Quantitative echocardiographic assessment of RV systolic function is problematic due to its complex geometry, which precludes imaging the inflow and outflow tracts in a single 2D plane and lack of standard methods for assessing RV volumes. Nonetheless, 2D echocardiography represents the first-line imaging technique available for screening patients with suspected ARVC and is of utmost importance when studying these patients, as cardiac magnetic resonance (CMR) is not highly available in most centers. CMR is considered the gold-standard technique for thorough evaluation of RV dimensions and function; however, its use is mainly reserved for equivocal cases (Chap. 22).

RV fractional area change (FAC) is one of the most commonly used 2D echocardiographic method to assess RV systolic function, as it correlates well with RV ejection fraction (EF) determined by CMR volumetric analysis and is superior to other 2D parameters [5, 6]. RV FAC is obtained in the four-chamber apical view (focused on the RV) by tracing the RV endocardium both in end diastole and end-systole from the annulus, along the free wall to the apex, and then back to the annulus, along the interventricular septum. Care must be taken to trace the free wall beneath the trabeculations.
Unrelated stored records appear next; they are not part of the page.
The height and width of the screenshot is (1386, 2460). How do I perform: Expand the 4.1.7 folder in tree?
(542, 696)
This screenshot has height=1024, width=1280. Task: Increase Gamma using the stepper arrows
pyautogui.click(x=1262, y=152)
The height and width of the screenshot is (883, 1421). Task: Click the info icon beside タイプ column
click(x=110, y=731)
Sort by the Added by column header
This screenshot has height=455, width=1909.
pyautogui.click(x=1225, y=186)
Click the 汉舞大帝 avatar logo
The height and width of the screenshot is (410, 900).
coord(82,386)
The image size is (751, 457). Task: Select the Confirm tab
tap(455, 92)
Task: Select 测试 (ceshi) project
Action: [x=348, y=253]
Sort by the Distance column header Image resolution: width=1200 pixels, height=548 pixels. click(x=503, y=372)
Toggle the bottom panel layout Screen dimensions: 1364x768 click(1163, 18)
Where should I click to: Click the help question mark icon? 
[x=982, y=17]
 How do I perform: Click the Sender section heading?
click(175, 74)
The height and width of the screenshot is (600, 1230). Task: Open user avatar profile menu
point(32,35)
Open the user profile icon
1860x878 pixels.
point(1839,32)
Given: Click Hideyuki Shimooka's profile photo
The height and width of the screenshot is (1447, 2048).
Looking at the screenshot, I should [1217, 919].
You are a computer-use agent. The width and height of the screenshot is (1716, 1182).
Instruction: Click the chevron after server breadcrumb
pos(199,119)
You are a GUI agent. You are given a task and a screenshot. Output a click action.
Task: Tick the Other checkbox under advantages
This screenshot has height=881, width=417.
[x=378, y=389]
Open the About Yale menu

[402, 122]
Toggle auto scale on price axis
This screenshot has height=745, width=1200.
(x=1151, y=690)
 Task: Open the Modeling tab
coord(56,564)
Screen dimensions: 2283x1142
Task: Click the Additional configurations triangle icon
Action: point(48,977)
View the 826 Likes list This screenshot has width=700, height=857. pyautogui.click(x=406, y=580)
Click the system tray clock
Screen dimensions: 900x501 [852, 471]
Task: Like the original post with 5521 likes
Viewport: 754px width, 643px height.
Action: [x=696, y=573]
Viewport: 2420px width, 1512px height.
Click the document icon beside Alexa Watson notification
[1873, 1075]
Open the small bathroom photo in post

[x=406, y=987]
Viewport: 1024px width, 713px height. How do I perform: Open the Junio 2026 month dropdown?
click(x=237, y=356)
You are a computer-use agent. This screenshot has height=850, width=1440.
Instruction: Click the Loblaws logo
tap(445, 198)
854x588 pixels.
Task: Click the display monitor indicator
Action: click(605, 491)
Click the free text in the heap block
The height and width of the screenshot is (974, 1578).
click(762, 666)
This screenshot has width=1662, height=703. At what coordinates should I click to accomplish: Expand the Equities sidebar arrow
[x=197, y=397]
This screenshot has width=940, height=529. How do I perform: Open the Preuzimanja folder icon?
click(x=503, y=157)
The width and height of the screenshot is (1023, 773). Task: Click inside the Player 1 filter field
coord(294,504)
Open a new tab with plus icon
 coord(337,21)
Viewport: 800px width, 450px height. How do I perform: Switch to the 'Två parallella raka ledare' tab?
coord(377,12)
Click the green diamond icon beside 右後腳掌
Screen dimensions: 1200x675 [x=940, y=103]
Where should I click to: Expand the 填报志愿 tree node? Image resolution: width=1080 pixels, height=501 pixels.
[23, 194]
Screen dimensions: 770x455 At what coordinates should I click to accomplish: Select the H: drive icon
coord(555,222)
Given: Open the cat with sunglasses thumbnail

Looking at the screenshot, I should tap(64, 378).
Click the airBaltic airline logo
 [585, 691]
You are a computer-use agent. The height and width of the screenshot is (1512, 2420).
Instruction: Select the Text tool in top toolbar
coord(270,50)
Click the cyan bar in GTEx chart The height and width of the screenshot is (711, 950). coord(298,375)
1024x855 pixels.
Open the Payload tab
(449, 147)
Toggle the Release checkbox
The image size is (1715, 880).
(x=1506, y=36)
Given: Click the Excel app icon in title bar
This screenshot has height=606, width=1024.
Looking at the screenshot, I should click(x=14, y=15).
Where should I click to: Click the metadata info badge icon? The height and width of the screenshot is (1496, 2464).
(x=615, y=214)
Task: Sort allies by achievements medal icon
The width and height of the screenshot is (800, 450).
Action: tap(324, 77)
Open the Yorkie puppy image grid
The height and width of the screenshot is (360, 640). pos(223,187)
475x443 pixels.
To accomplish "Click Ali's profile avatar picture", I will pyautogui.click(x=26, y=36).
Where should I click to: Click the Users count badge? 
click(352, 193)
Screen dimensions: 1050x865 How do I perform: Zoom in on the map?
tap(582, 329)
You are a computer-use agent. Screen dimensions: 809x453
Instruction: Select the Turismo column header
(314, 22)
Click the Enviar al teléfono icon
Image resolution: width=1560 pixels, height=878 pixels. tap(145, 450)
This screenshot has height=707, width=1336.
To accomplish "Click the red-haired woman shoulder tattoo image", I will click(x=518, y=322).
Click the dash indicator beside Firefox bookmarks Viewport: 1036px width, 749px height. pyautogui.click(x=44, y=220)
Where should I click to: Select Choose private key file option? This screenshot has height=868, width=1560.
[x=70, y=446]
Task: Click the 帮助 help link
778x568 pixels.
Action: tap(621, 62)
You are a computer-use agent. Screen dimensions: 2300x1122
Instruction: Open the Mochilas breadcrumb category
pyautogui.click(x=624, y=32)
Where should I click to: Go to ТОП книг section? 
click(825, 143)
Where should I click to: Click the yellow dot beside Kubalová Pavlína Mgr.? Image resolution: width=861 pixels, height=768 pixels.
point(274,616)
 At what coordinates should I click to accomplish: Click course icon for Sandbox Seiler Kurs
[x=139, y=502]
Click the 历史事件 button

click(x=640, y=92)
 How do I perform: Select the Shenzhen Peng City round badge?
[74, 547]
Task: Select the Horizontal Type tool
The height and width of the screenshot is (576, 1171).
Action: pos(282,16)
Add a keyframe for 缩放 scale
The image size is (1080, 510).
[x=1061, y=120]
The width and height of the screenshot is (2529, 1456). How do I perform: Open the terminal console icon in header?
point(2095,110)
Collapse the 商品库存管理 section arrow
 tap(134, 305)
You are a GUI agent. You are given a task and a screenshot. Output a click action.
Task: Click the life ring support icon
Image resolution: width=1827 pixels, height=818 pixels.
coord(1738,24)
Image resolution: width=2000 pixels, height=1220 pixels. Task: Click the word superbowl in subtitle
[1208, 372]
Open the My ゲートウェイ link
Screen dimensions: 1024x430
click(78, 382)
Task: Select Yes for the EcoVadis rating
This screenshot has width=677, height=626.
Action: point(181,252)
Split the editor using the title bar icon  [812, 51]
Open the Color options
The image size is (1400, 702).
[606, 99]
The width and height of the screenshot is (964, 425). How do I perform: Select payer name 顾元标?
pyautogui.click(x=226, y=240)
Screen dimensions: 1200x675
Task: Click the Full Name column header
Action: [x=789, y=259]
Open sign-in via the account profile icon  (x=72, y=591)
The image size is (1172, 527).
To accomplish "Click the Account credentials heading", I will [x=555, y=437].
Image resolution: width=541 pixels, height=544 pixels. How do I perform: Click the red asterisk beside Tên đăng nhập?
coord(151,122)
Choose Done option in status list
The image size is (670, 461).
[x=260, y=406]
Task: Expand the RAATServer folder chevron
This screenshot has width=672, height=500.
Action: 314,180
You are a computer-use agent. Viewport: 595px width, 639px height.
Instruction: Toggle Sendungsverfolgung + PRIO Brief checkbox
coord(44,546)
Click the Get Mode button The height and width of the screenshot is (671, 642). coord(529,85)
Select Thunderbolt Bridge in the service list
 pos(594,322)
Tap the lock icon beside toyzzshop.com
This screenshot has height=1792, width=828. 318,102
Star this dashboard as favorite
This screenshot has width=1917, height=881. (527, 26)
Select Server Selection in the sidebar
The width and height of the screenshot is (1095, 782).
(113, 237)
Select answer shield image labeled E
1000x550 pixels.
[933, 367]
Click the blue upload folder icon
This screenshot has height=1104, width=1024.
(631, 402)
Impaired RV function, defined as RV FAC < 33 %, has been described in approximately two thirds of patients with ARVC and represents an important diagnostic parameter (Fig. 15.3, Clip 15.2a) [7, 8].

RV localized WMA are a landmark of ARVC and reflect the patchy infiltration and substitution of normal myocardium with fibrofatty tissue. In the Revised Diagnostic Criteria of ARVC [2], the presence of localized akinetic, dyskinetic, or aneurysmal RV segments represents a major diagnostic criterion, emphasizing the importance of their recognition. Of note, with respect to the original 1994 International Task Force Criteria [9], hypokinesis is no longer considered a morphological diagnostic criteria due to its low specificity.

The typical echocardiographic appearance consists of localized aneurysmal bulges of the RV wall classically described in the “triangle of dysplasia,” namely the RV OT, apex, and basal subtricuspid area (Fig. 15.3 and Clips 15.2a, b, 15.3a–c, and 15.4a, b) [10]. However, in clinical practice, regional WMA may be found in all RV segments; therefore a complete assessment of RV using conventional and off-axis views must be conducted [11]. Parasternal RV inflow and outflow views are particularly useful for exploring the anterior wall of the RV OT and inferior and anterior walls of the RV inflow tract (Clip 15.5). RV free wall is better assessed from the RV-focused four- and two-chamber apical views and the four-chamber subcostal view.